DATASET ROWS:
<<<<

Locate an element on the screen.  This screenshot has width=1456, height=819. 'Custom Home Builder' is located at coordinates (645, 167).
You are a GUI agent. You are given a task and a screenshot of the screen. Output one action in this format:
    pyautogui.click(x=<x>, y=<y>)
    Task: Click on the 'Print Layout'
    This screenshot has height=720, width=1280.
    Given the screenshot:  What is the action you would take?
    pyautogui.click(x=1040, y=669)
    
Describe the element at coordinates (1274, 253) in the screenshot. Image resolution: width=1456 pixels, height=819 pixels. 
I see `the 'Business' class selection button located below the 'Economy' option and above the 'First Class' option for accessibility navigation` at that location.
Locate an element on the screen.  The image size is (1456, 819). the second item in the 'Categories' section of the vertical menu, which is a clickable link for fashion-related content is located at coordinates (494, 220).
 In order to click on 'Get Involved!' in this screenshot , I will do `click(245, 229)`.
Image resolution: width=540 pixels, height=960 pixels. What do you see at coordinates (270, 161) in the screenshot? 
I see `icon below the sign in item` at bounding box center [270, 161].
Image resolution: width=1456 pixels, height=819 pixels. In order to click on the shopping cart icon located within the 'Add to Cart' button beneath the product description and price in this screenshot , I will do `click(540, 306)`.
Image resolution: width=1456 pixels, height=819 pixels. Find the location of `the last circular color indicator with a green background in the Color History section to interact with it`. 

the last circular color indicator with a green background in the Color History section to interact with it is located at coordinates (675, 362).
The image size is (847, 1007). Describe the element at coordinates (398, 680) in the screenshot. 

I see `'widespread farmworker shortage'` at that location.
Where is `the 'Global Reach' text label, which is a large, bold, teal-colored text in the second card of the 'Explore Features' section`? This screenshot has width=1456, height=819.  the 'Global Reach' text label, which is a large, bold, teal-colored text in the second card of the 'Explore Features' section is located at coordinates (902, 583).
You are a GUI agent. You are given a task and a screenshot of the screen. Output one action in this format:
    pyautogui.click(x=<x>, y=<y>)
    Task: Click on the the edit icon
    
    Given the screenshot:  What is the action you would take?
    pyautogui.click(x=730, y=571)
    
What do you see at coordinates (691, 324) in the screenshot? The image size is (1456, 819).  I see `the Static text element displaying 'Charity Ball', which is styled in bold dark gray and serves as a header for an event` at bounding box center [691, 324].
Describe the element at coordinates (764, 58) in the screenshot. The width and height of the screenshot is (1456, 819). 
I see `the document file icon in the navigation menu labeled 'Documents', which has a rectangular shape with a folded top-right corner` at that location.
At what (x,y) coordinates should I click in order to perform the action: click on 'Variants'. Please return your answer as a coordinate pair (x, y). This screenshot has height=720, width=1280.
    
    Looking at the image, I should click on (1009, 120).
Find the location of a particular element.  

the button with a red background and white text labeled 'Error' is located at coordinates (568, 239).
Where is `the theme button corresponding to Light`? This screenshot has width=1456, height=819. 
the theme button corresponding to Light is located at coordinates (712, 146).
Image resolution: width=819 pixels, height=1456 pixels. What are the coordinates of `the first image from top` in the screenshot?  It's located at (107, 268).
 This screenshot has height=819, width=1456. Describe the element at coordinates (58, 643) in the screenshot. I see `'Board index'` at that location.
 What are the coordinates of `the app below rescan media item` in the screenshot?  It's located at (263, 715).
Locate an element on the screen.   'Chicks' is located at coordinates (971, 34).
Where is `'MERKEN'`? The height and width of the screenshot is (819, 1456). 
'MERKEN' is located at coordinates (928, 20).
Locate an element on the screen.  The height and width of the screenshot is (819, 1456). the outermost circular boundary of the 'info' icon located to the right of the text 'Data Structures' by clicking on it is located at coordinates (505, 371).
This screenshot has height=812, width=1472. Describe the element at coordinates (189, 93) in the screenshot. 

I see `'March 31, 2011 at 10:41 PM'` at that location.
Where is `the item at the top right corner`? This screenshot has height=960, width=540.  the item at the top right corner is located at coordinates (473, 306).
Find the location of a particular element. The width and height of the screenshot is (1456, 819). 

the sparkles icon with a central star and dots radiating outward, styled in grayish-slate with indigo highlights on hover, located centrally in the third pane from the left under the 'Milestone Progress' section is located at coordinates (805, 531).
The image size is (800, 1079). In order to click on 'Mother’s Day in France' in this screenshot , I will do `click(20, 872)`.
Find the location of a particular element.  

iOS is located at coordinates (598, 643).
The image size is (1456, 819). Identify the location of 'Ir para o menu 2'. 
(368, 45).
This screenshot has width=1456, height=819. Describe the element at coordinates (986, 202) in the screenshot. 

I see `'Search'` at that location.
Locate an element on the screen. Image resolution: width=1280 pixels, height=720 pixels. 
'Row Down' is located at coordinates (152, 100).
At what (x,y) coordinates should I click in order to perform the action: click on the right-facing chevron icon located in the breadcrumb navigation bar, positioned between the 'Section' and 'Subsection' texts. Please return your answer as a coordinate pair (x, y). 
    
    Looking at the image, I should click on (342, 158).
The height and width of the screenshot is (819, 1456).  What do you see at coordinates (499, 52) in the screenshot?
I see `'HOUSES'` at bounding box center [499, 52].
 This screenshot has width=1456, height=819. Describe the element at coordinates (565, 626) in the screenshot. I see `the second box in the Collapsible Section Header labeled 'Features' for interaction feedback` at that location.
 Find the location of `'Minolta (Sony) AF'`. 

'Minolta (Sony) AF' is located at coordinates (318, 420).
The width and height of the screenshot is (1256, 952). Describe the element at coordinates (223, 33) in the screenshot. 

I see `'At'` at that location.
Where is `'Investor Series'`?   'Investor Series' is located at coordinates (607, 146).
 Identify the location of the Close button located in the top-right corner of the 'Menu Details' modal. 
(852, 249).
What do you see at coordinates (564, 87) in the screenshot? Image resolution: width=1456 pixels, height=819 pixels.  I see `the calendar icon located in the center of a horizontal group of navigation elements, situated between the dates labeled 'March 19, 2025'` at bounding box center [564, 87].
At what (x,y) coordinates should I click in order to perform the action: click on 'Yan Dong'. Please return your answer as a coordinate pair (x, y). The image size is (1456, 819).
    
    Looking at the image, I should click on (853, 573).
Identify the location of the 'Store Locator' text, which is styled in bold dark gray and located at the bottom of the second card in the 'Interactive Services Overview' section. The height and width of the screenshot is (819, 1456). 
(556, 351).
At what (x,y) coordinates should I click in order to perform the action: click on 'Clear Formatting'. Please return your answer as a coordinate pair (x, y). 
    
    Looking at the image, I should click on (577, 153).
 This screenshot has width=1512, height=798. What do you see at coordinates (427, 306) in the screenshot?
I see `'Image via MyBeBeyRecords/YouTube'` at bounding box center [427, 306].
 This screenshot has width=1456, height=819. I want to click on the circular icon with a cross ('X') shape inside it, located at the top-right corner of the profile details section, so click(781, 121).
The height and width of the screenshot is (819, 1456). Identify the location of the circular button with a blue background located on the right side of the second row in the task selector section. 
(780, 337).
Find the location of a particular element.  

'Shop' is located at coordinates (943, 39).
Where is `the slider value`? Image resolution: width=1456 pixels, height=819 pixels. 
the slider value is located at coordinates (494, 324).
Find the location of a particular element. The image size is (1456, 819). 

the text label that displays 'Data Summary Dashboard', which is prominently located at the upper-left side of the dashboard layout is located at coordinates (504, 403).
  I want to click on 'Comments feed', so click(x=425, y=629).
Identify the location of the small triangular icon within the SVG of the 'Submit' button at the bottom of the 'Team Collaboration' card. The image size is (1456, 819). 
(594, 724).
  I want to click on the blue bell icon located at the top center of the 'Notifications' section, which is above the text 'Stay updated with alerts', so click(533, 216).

>>>>

PROBLEM TO WORK ON: Rewrite everything from the start of the records down through the line containing "pyautogui.click(x=1040, y=669)", putting "Page Layout" in place of "Print Layout" and leaving every other part unchanged. Give only those lines.

WRITTEN RESPONSE:
Locate an element on the screen.  This screenshot has width=1456, height=819. 'Custom Home Builder' is located at coordinates (645, 167).
You are a GUI agent. You are given a task and a screenshot of the screen. Output one action in this format:
    pyautogui.click(x=<x>, y=<y>)
    Task: Click on the 'Page Layout'
    This screenshot has height=720, width=1280.
    Given the screenshot:  What is the action you would take?
    pyautogui.click(x=1040, y=669)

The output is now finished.